The task:
Rewrite the lines below with every "plus button" changed to "zoom-in button", keeping everything else the same and leaving out the pictures.

Records for this task:
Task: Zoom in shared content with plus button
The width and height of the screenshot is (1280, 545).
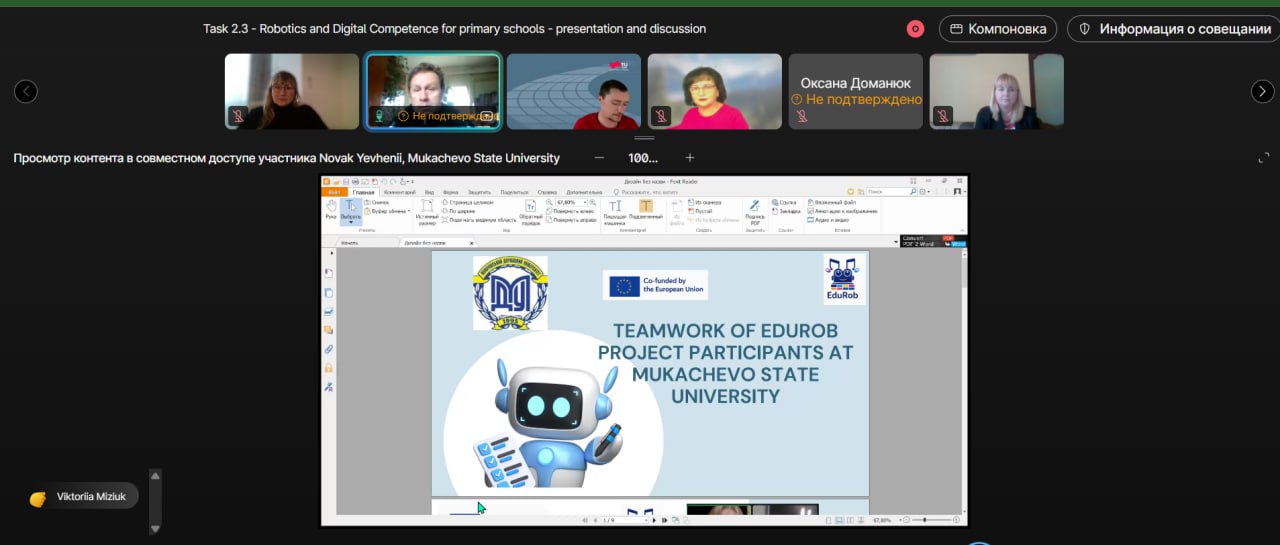Action: tap(689, 158)
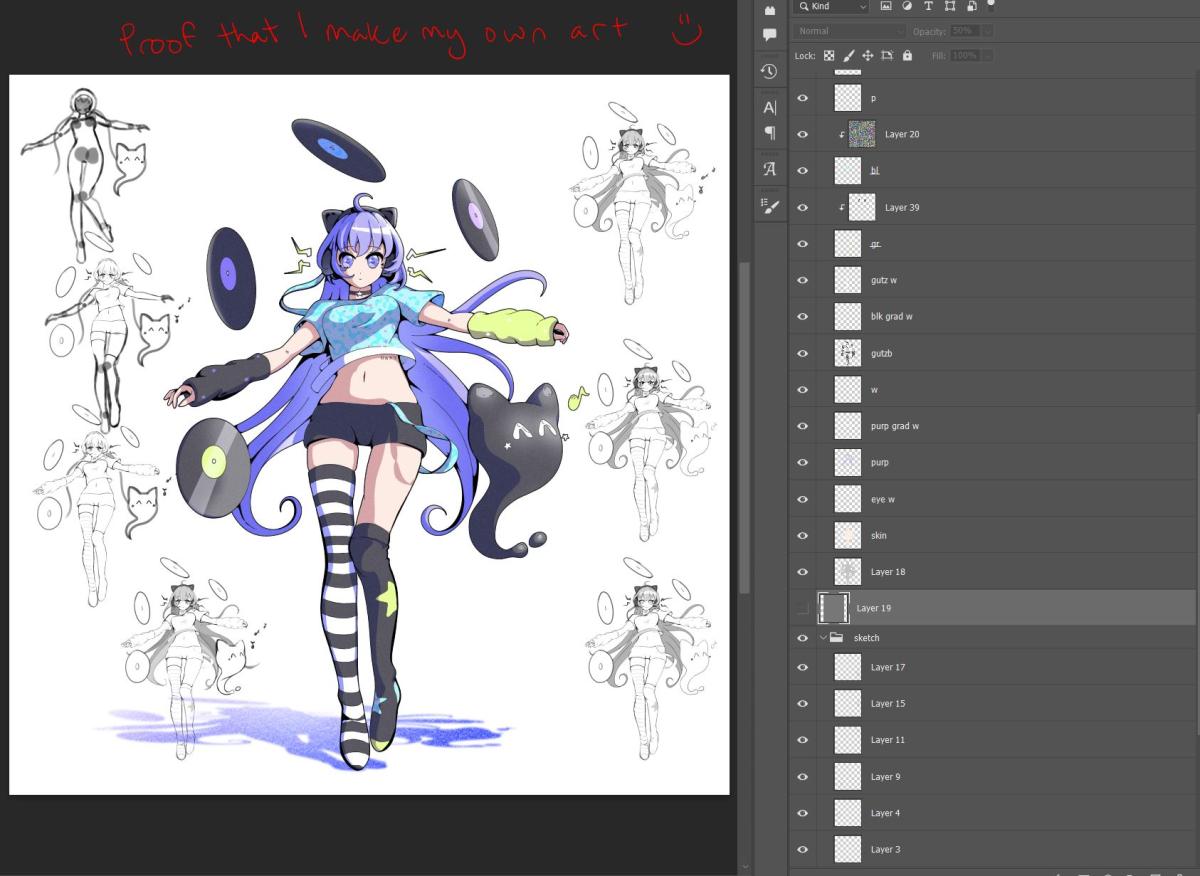Open the History panel icon
The image size is (1200, 876).
pos(769,71)
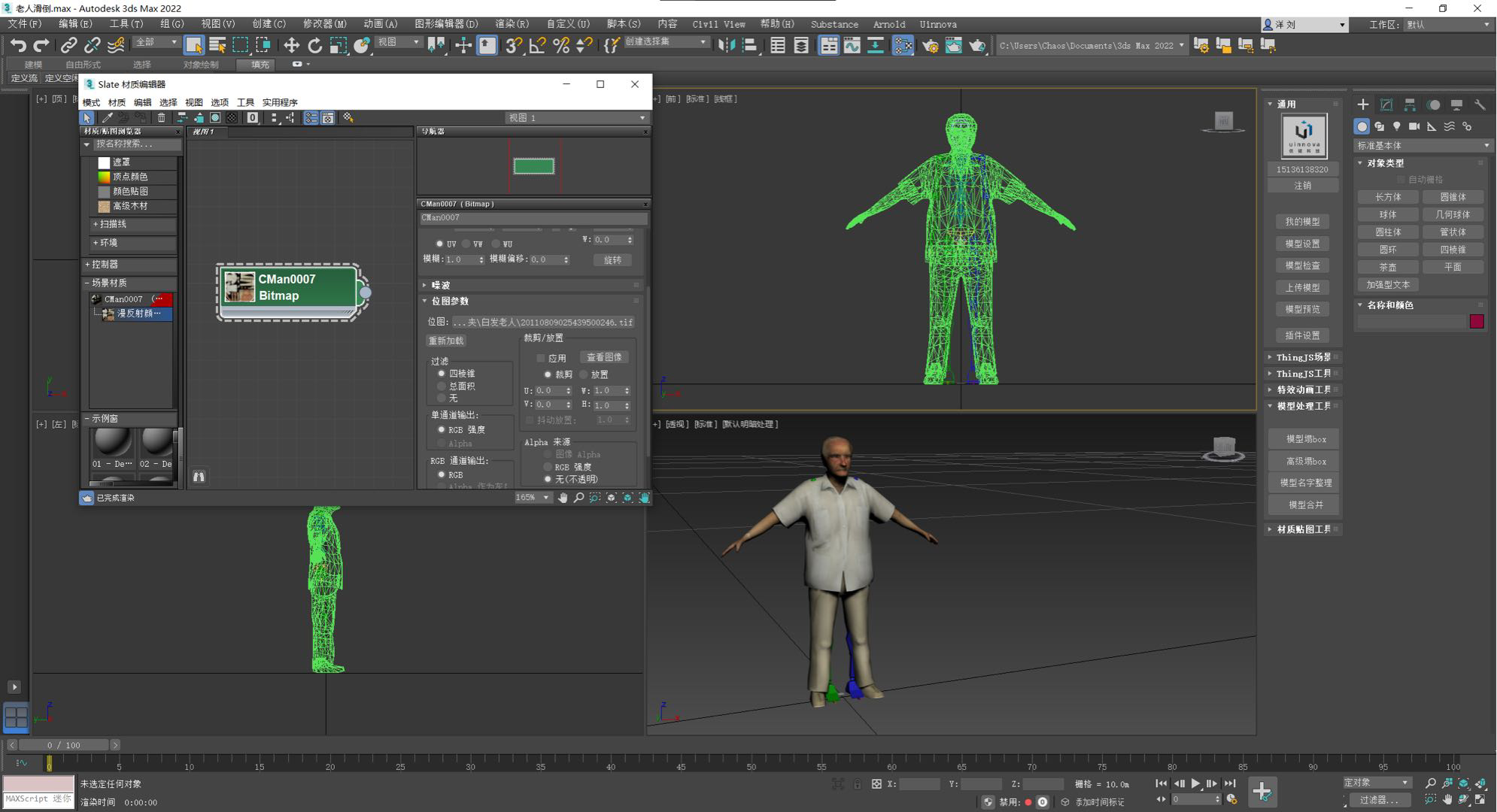Click the Play Animation button
The image size is (1497, 812).
coord(1195,783)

Complete answer:
Task: Zoom in shared content with zoom-in button
The width and height of the screenshot is (1280, 545).
Action: tap(689, 158)
Open the History panel icon
The image size is (1200, 876).
pos(769,71)
Click the Play Animation button
The image size is (1497, 812).
coord(1195,783)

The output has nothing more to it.